As a stalwart Sanders supporter, I remember how it smarted to learn how the DNC stacked the deck against Sanders during the primaries and the convention. I thought then, and still think now, that Hillary Clinton was the wrong candidate to run in a hinge election fueled by antiestablishment sentiment. Her sense of entitlement, her carelessness, her inability to run anything like a minimally effective campaign, and her neoliberalism-lite wonkish policies, all convinced me that it would be an uphill slog for her, because I thought Trump was a far more serious threat to her electoral success than most thought him to be. So I understand how Žižek might think this a form of “liberal blackmail.” But it isn’t. Not necessarily, anyway.

If one believes in popular sovereignty, then one ought to believe that anyone’s vote should reflect their firm convictions. Thus it is a form of bullying to admonish someone by scolding “you have to vote for candidate X, or else you are aiding and abetting evil!!!” Fellow citizens have their reasons, and one should respect them. But that does not mean one should refrain from making a strong case aimed at persuading them if you think their reasons are bad ones, ones that might bring about catastrophic results. I thought then, and still think now, that Donald Trump was catastrophe personified, for two reasons: first, his authoritarian, quasi-fascist bent, and second, his sheer ineptitude rooted in the deepest of malignant narcissisms. So I do not think proclaiming “Vote for Hillary, or else we get Trump!” is, exactly, “blackmail.” Rather, I think it is an urgent plea to think carefully about both the long and short term results. Which is precisely what voting is all about.

If I were a French citizen, I would conclude, pace Žižek, “no, this isn’t a hard choice.” Mick Jagger is right: you can’t always get what you want. And if you insist on it, you might lose everything you need.

Žižek’s counterargument is that if the Left resigns itself to Macron, the same neoliberal policies of Chirac, Sarkozy et. al. that brought about the hard-Right counter-reaction will continue apace. So, depressingly, in the 2022 election the Front Nationale might be in an even better position to consolidate its gains and inaugurate a nightmare of racism and xenophobia:

Are we not allowed at least to raise the question: yes, Macron is pro-European — but what kind of Europe does he personify? The very Europe whose failure feeds Le Pen populism, the anonymous Europe in the service of neoliberalism. This is the crux of the affair: yes, Le Pen is a threat, but if we throw all our support behind Macron, do we not get caught into a kind of circle and fight the effect by way of supporting its cause?

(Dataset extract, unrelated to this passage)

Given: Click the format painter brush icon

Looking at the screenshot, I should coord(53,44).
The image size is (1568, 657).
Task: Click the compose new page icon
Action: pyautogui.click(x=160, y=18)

No, not really. Filling in a scan-sheet bubble on an election ballot is not necessarily a sign of support. The act of voting legitimately encompasses many motivations, from enthusiastic support of candidate X to sheer revulsion at candidate Y. So one is only caught in Žižek’s vicious circle if, after casting one’s ballot, one goes home and twiddles one’s thumbs while the victorious lesser-of-two-evils candidate manages to slowly muck things up. But this betrays an unwarranted constriction of political action to walking to the polling station in regular intervals. It ignores the fact that most successful political action results from grassroots, bottom-up organization, rather than formal participation in the antics of the official state.

Žižek should know this. The fall of Stalinoid communism in Eastern Europe had many causes, but agitation by the citizenry certainly figured as one of them. The Civil Rights movement in the U.S.A. operated outside the explicit machinery of government, but it’s beyond serious dispute that it was the most powerful and successful political force in America during the 1950’s and 1960’s. The Civil Rights movement was not unconcerned with who was running for office, but its genius was in viewing voting as only a part, and not the most important part, of being politically engaged. It is unthinkable that the Civil Rights Act of 1964 and the Voting Rights Act of 1965 could have been passed without the movement’s relentless persuasive outside pressure. Similar claims could be made for LGBT rights. Obergefell v. Hodges, the Supreme Court decision legalizing gay and lesbian marriage, would also have been inconceivable without the organizational power of LGBT activists, who changed hearts and minds — and threw sand in the machinery of official Washington. So the first order of business for the French Left should be: having defeated the Far Right, we organize to oppose the dead neoliberal Center.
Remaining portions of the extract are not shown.